• Stored records:
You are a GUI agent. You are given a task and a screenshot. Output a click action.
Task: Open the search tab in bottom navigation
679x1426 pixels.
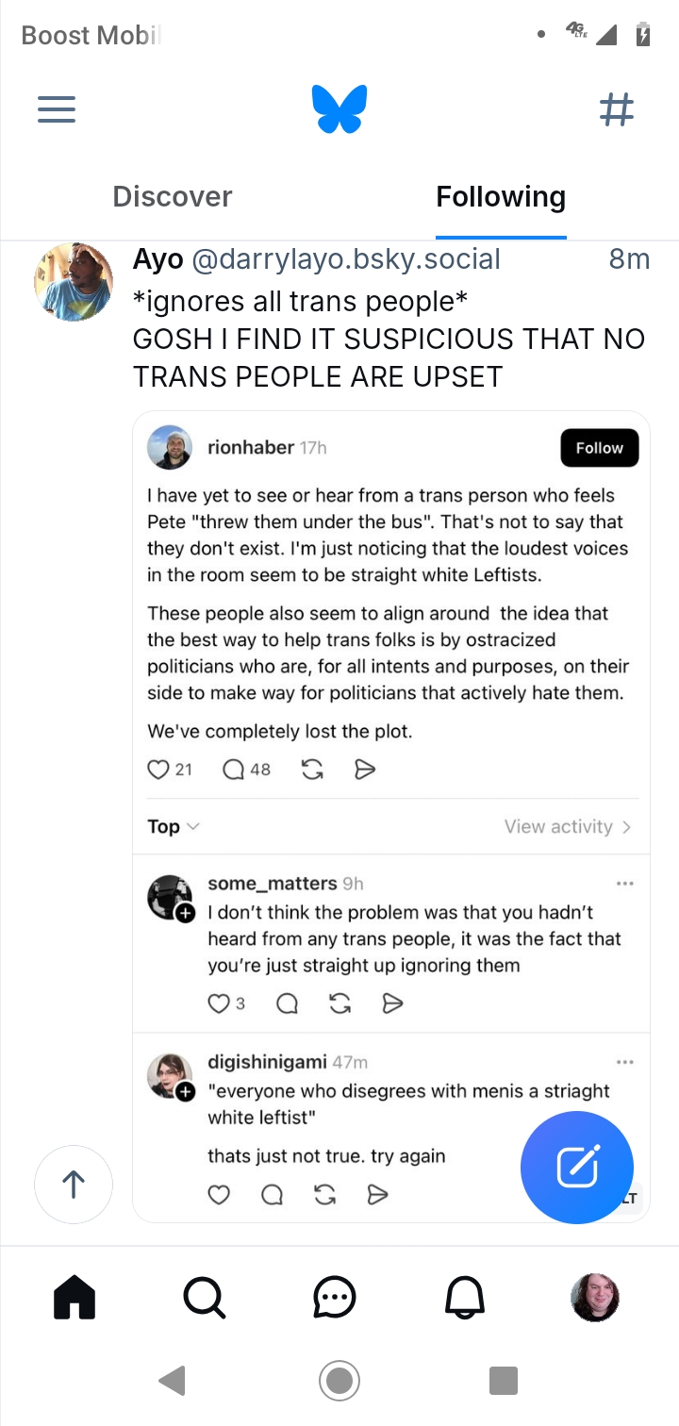204,1298
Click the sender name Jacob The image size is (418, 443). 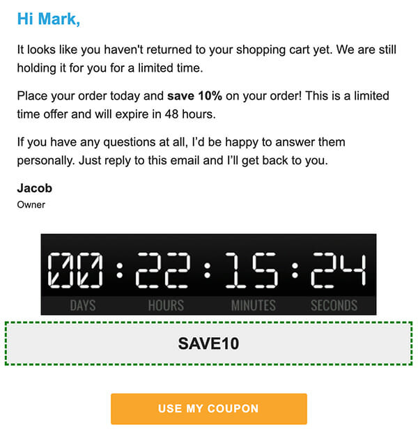click(x=35, y=188)
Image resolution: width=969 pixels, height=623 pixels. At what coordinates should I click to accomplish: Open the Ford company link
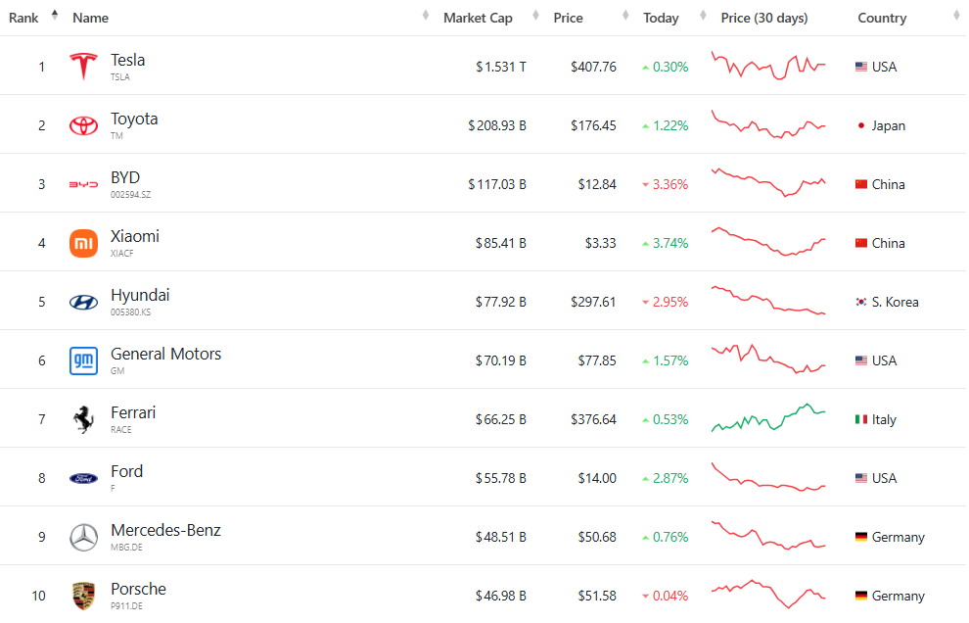(x=126, y=471)
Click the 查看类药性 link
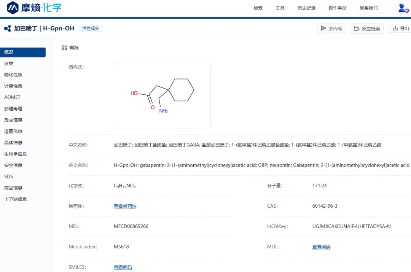 pos(125,206)
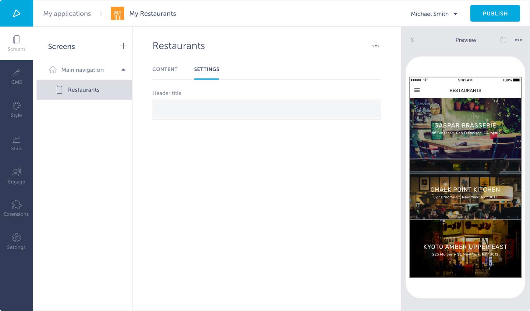Screen dimensions: 530x311
Task: Click the PUBLISH button
Action: (x=495, y=13)
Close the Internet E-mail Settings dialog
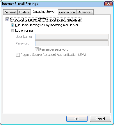Screen dimensions: 114x125 [x=108, y=4]
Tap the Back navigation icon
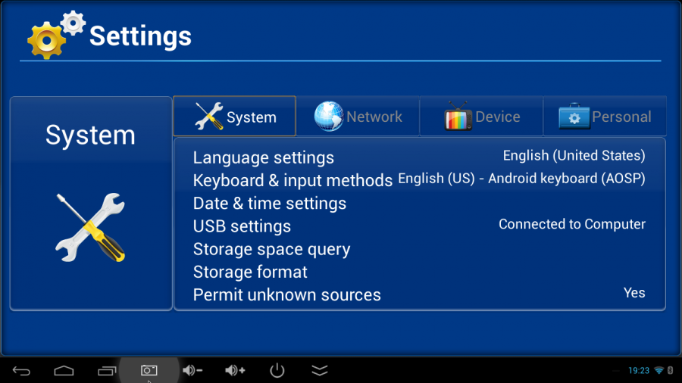This screenshot has height=383, width=682. tap(21, 370)
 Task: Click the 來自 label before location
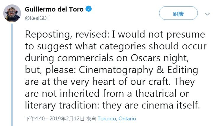pyautogui.click(x=91, y=119)

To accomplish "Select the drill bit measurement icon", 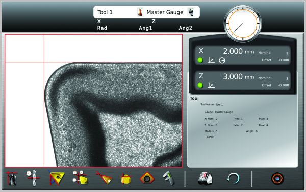I will (33, 178).
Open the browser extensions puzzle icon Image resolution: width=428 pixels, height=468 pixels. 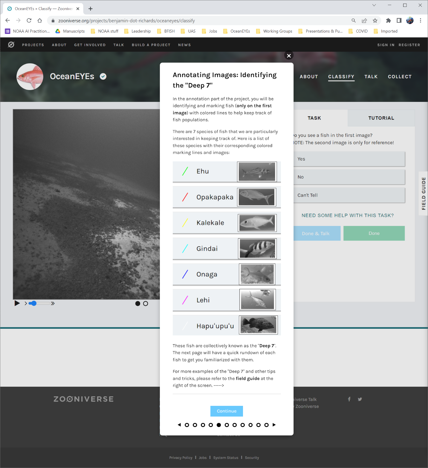coord(388,21)
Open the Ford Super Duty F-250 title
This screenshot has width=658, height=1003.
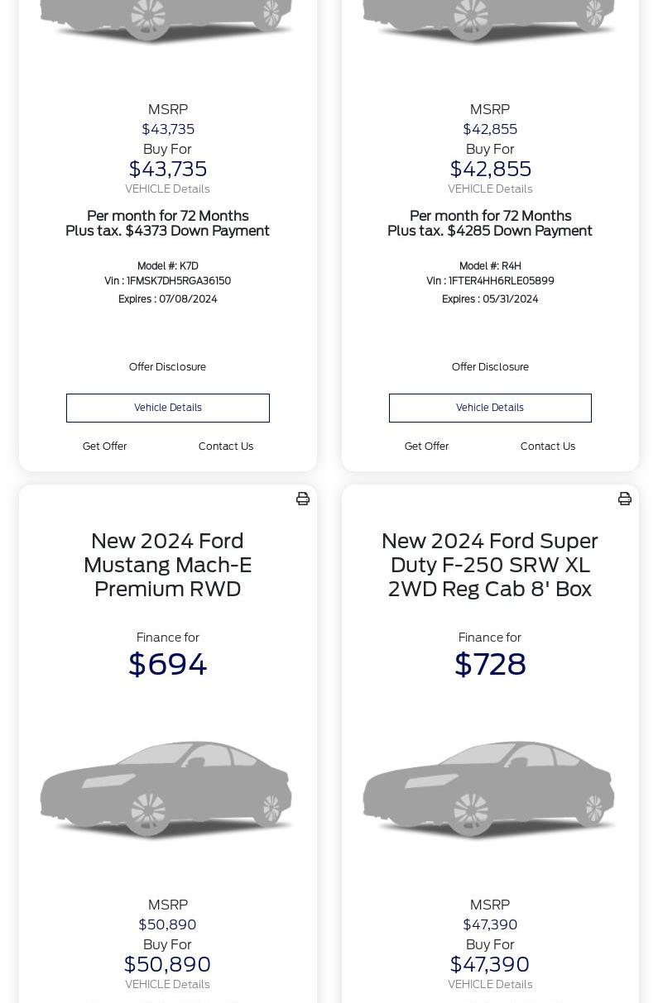click(490, 565)
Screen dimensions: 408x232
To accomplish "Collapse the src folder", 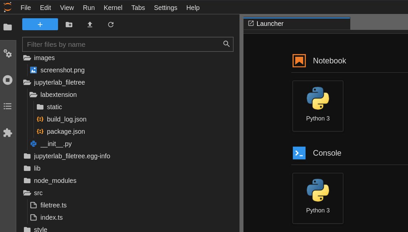I will [38, 193].
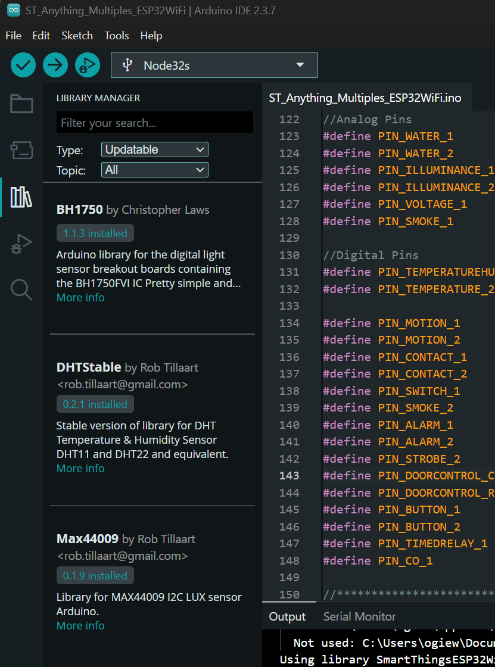Click the Filter your search input field
This screenshot has height=667, width=495.
pyautogui.click(x=155, y=123)
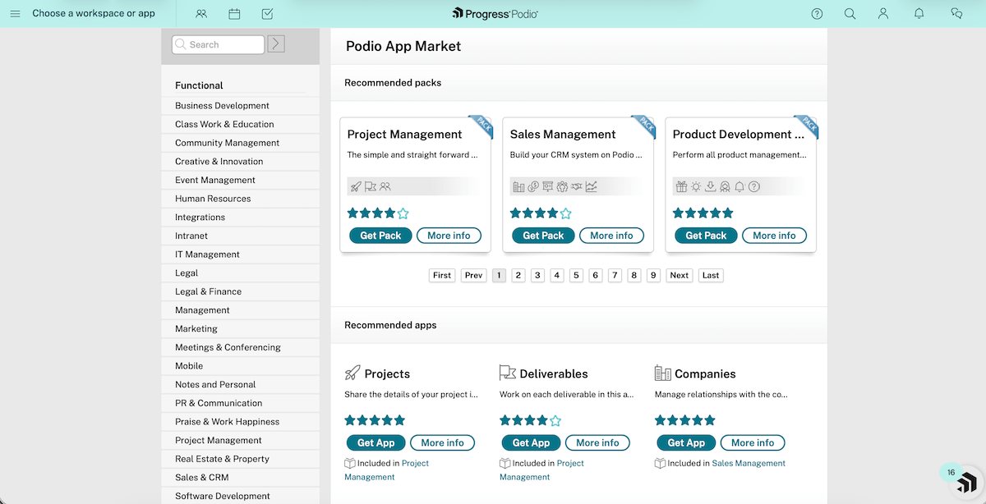
Task: Expand the sidebar search submit arrow
Action: (275, 44)
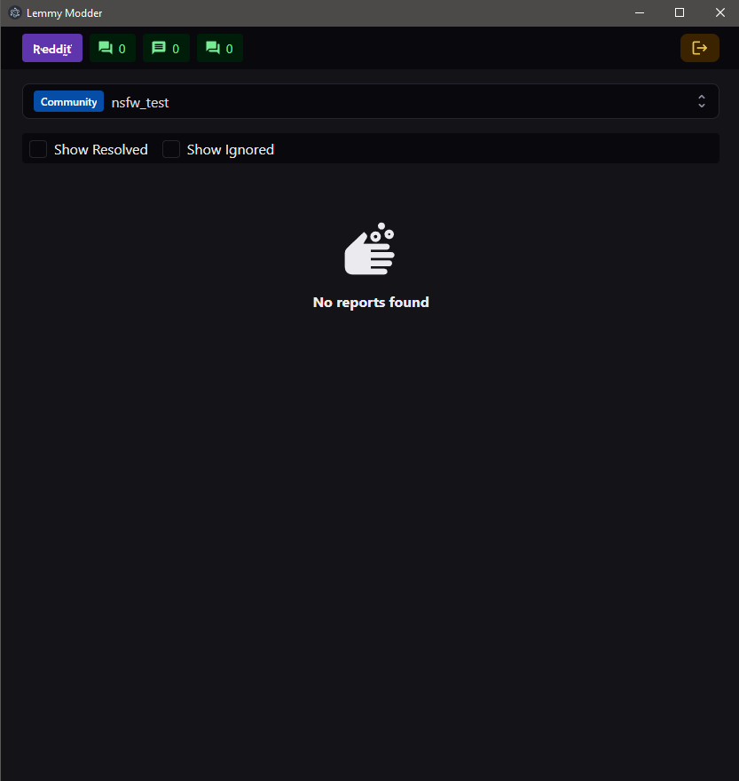
Task: Click the Lemmy Modder app icon in title bar
Action: click(x=15, y=12)
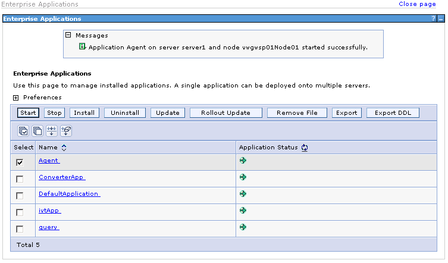
Task: Open the ivtApp application link
Action: [x=49, y=211]
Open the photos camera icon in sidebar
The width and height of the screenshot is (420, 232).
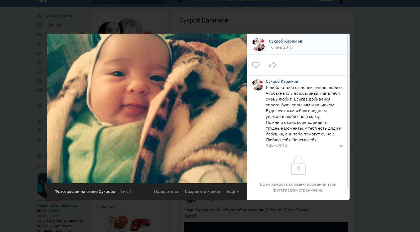coord(39,62)
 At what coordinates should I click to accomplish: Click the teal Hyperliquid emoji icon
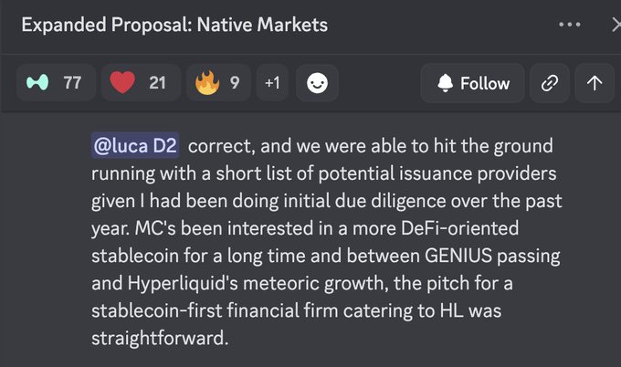37,83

• What to produce: Please write out exactly the lines from the one containing "Open the photos camera icon in sidebar" through the last line of the records above, and leave out any pictures.

• Response for this exercise:
Open the photos camera icon in sidebar
The width and height of the screenshot is (420, 232).
coord(39,62)
 At what coordinates should I click to accomplish: Click the teal Hyperliquid emoji icon
37,83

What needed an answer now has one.